Posted on 03/20/2005 8:11:01 AM PST by A. Pole

A country cannot be a superpower without a high-tech economy, and America’s high-tech economy is eroding as I write.

The erosion began when U.S. corporations outsourced manufacturing. Today, many U.S. companies are little more than a brand name selling goods made in Asia.

Corporate outsourcers and their apologists presented the loss of manufacturing capability as a positive development. Manufacturing, they said, was the "old economy," whose loss to Asia ensured Americans lower consumer prices and greater shareholder returns. The American future was in the "new economy" of high-tech knowledge jobs.

This assertion became an article of faith.
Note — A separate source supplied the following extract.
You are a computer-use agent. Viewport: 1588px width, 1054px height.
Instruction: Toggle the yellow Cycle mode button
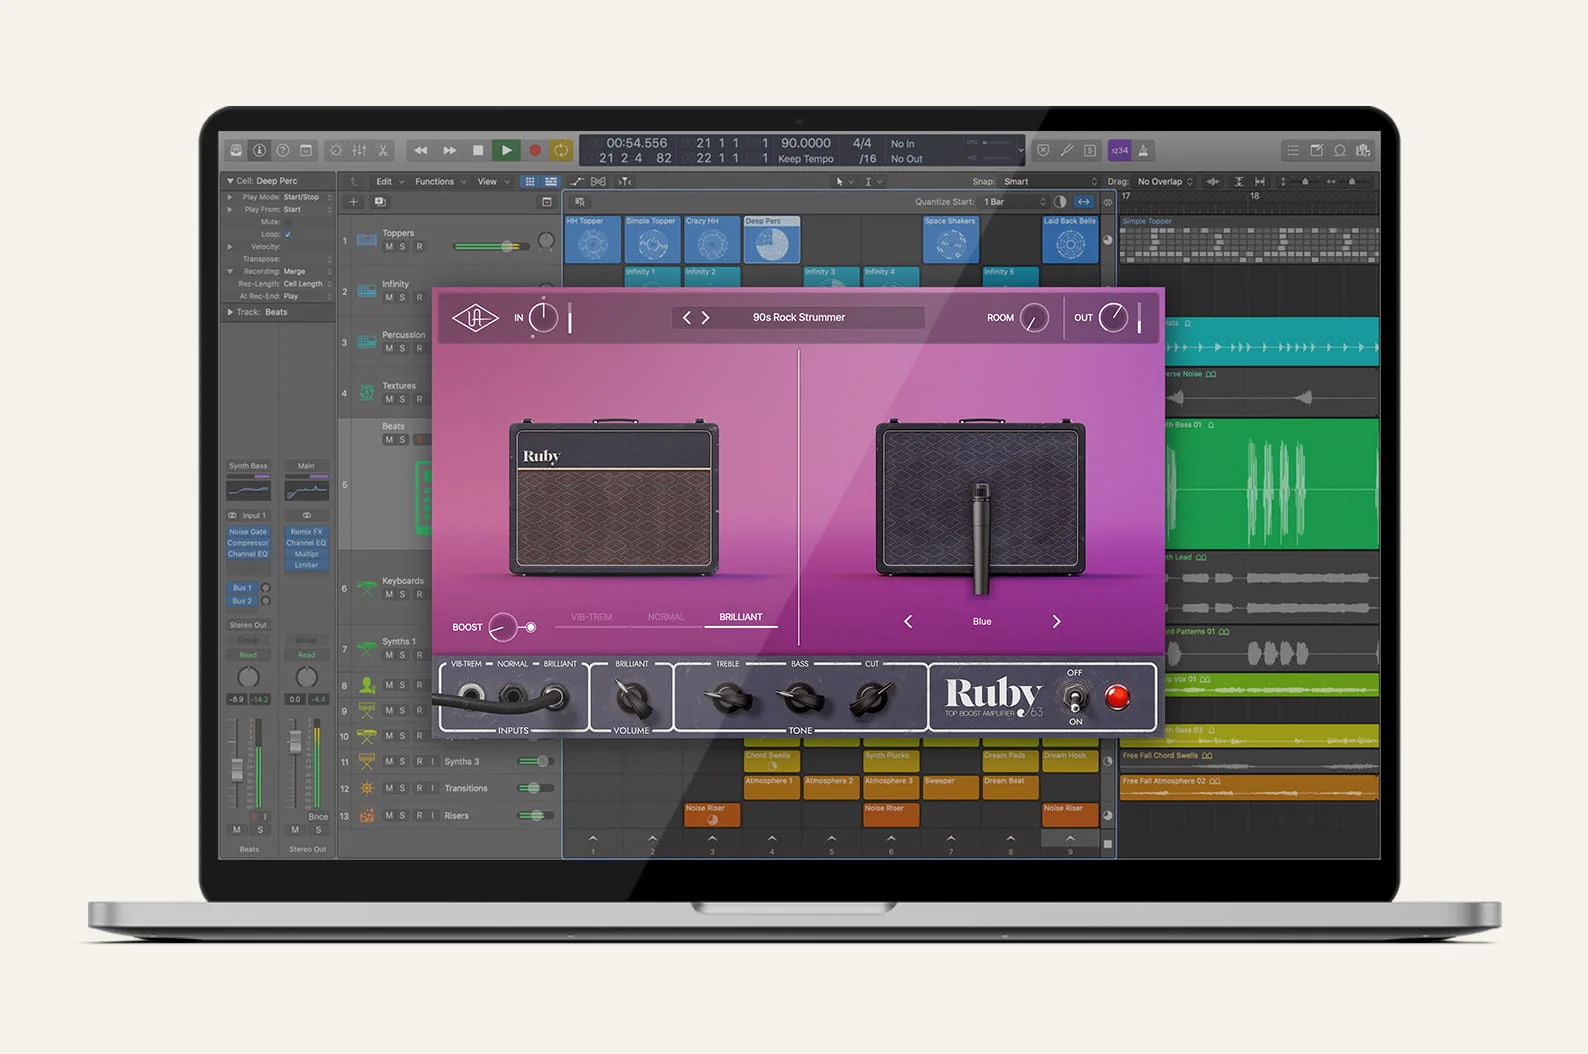[x=561, y=151]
Few considered how a country could maintain a technological lead when it did not manufacture.

So far in the 21st century, there is scant sign of the American "new economy." The promised knowledge-based jobs have not appeared. To the contrary, the Bureau of Labor Statistics reports a net loss of 221,000 jobs in six major engineering job classifications.

Today, many computer, electrical and electronics engineers, who were well paid at the end of the 20th century, are unemployed and cannot find work. A country that doesn’t manufacture doesn’t need as many engineers, and much of the work that remains is being outsourced or filled with cheaper foreigners brought into the country on H-lb and L-1 work visas.

Confronted with inconvenient facts, outsourcing’s apologists moved to the next level of fantasy. Many technical and engineering jobs, they said, have become "commodity jobs," routine work that can be performed cheaper offshore. America will stay in the lead, they promised, because it will keep the research and development work, and be responsible for design and innovation.

Alas, now it is design and innovation that are being outsourced. Business Week reports ("Outsourcing Innovation," March 21) that the pledge of First World corporations to keep research and development in-house "is now passe."

Corporations such as Dell, Motorola and Philips, which are regarded as manufacturers based in proprietary design and core intellectual property originating in R&D departments, now put their brand names on complete products that are designed, engineered and manufactured in Asia by "original-design manufacturers" (ODM).

Business Week reports that practically overnight large percentages of cell phones, notebook PCs, digital cameras, MP3 players and personal digital assistants are produced by original-design manufacturers. Business Week quotes an executive of a Taiwanese ODM: "Customers used to participate in design two or three years back. But starting last year, many just take our product."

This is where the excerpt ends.